Володька свои первые десять лет жизни был абсолютно уверен в том, что я обожаю безмолвные движущиеся картинки и что все папы смотрят телевизор именно так. Однажды, когда я опоздал с ноябрьской демонстрации из-за того, что надо было собрать в деканате все транспаранты и портреты членов ЦК, он подбежал к ревущему праздничными лозунгами телевизору и на глазах у всех Вериных родственников выключил звук. Он просто обрадовался, что я наконец пришел, и хотел сделать мне приятно.
Вот так в тишине я пережил падение Сальвадора Альенде, отрубленные руки Виктора Хары, конец вьетнамской войны, гол Пола Хендерсона в наши ворота на последней минуте знаменитой хоккейной серии, приезд в Москву Ричарда Никсона, безмолвные и бесконечные монологи Брежнева, полет «Союз – Аполлон», полет мертвого Че, привязанного к стойкам шасси американского вертолета, и еще много разных других полетов, которые, то ли к счастью, то ли к несчастью, не имели в моей жизни никакого значения. Она – моя жизнь – неторопливо катилась сама по себе, и я даже в приступе сильного энтузиазма не мог бы сказать, что принимаю в ней какое-то особенное участие.
Время от времени я заглядывал в кафе «Сокол» на улице Расковой. Директор этого заведения, Леонид Михайлович, с пониманием относился к бывшим стилягам, и они собирались иногда здесь, чтобы повздыхать о былом, пошуршать нейлоном, поскрипеть шузами и позлословить о модном у «нынешних» лохматом хаере. Эти остатки разбитой наполеоновской гвардии можно было встретить еще в середине семидесятых в небольшой шашлычной напротив гостиницы «Советская». Среди стиляг эта шашлычная была известна под названием «Антисоветская». Разумеется, сугубо из топографических соображений.

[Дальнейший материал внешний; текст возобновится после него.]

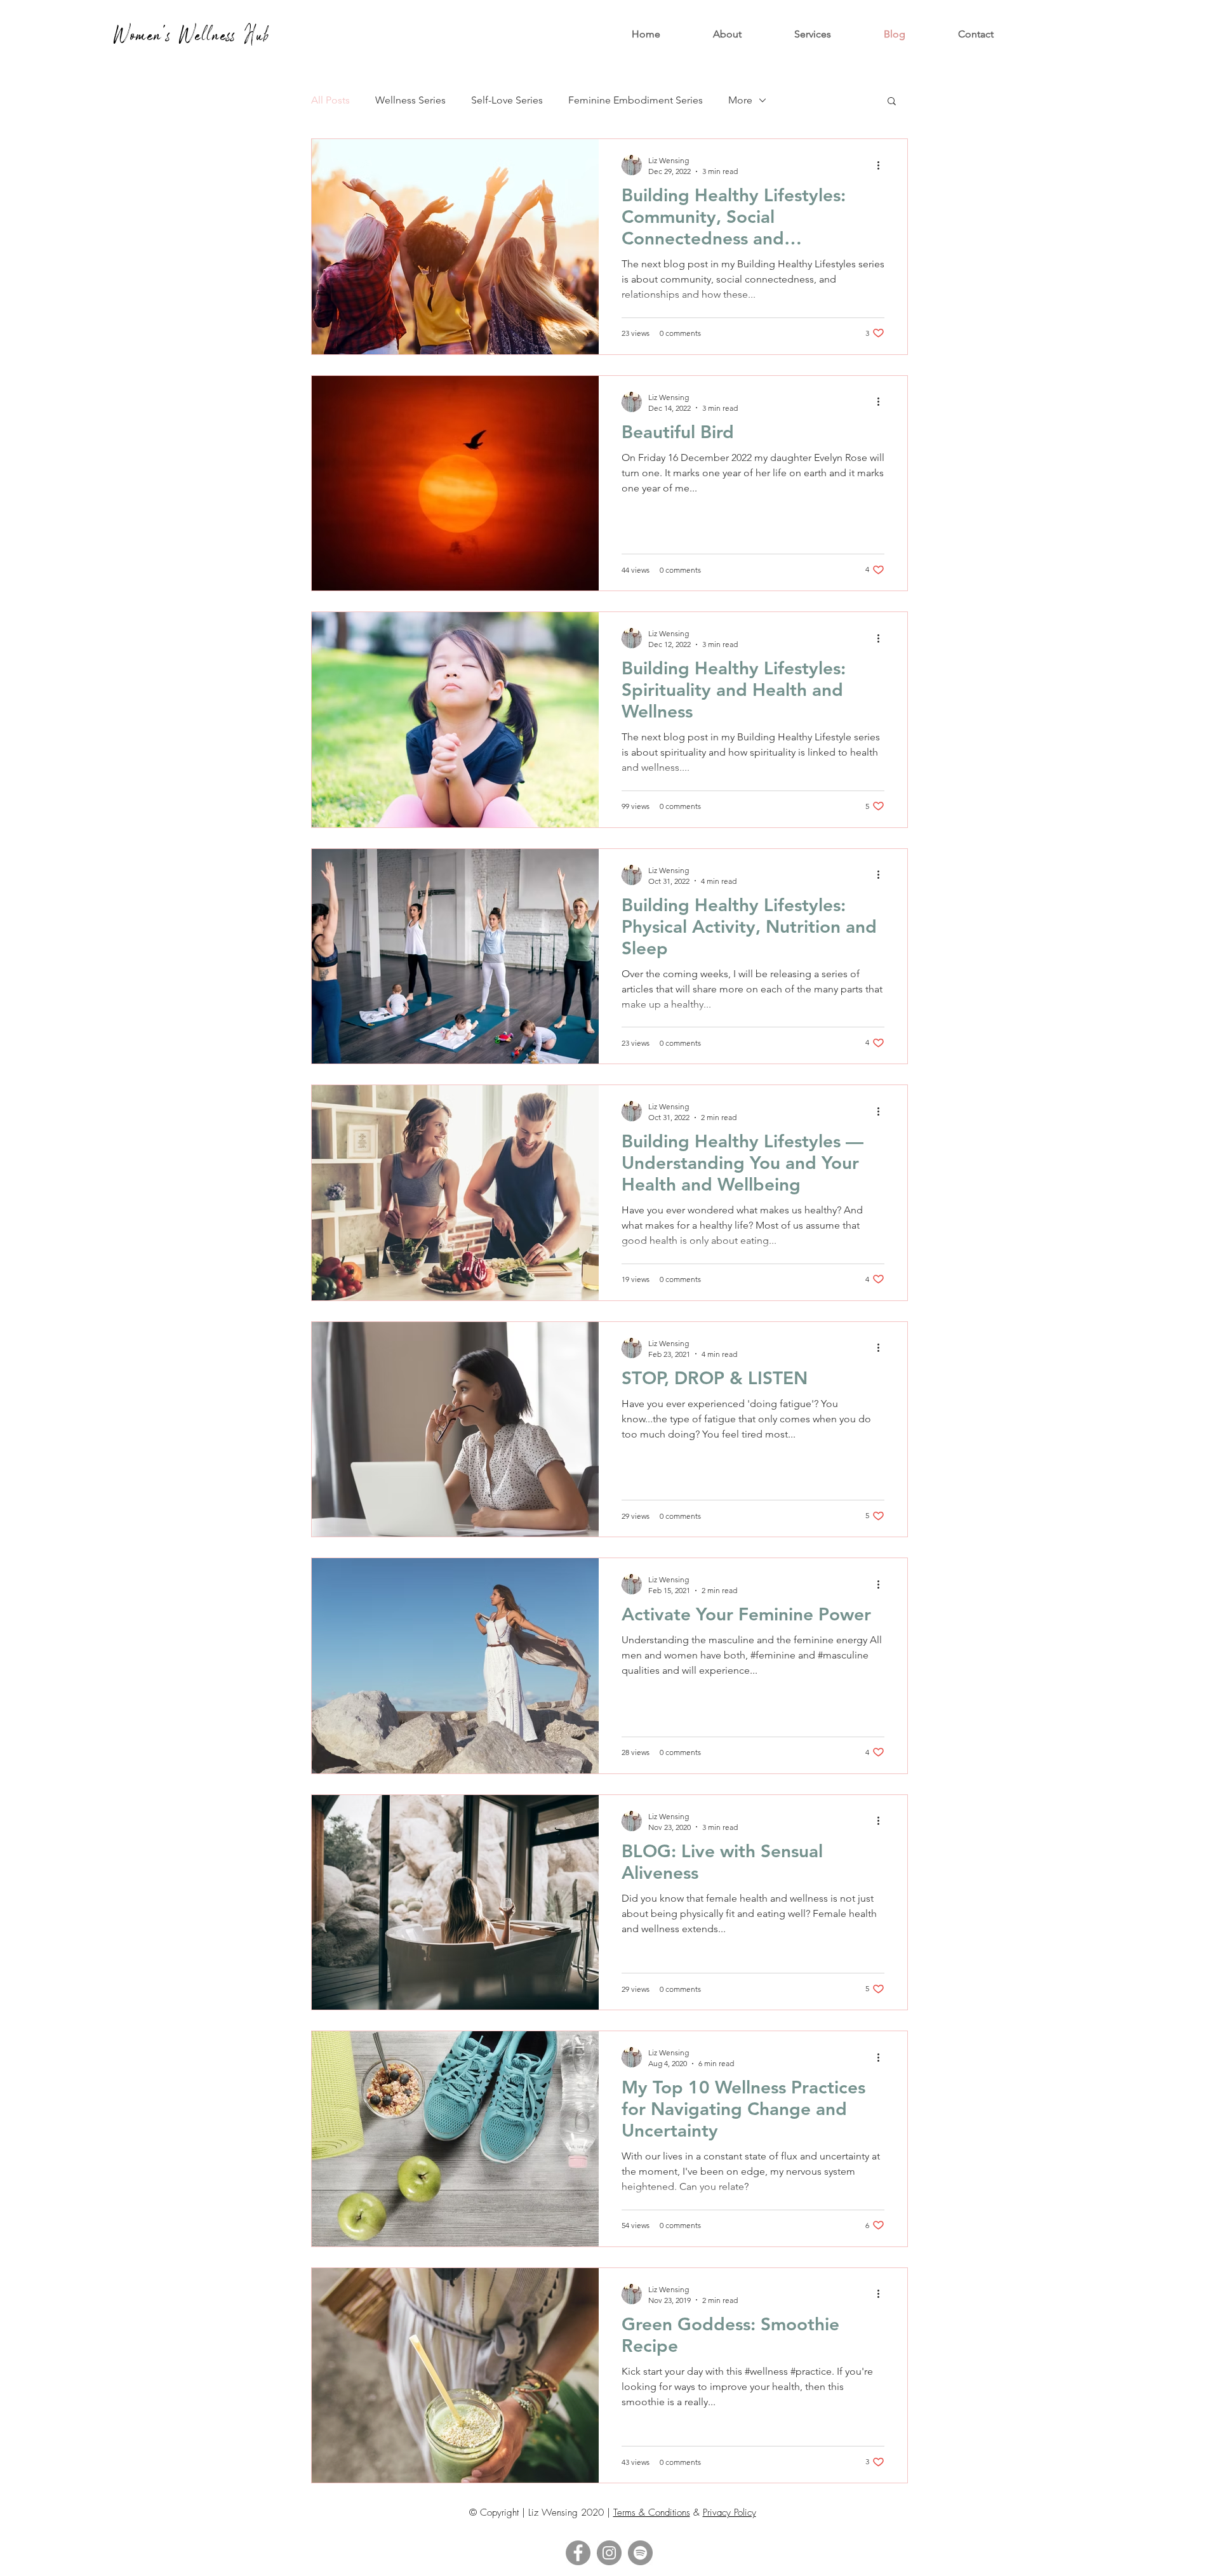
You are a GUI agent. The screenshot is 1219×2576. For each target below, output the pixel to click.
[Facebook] (578, 2552)
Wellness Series (410, 100)
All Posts (330, 100)
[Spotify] (640, 2552)
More (740, 100)
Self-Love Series (507, 100)
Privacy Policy (729, 2512)
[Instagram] (609, 2552)
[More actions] (882, 165)
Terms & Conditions (651, 2512)
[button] (813, 34)
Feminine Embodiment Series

Директор ее, Павел Семенович, для краткости всегда назывался «Пал Семеныч», и его имя при редукции гласного звучало практически как «Пол», что, в свою очередь, тоже сообщало этому местечку известное очарование. Как-то раз среди стиляг там оказался один человек, за спиной которого все шептались и показывали на него пальцами. Когда я спросил: «А кто это?», мне ответили: «Бобров». Вот так я своими глазами увидел великого форварда. Он совершенно не был таким, каким я его знал в больнице доктора Головачева.
Однажды я уговорил Веру заглянуть со мной в это «злачное», как она потом выразилась, место. На самом деле никакими злаками там и не пахло, а люди просто ели мясо с бумажных тарелочек и запивали его вином. В летний день такой комбинации вполне хватает для того, чтобы немного приблизиться к пониманию счастья.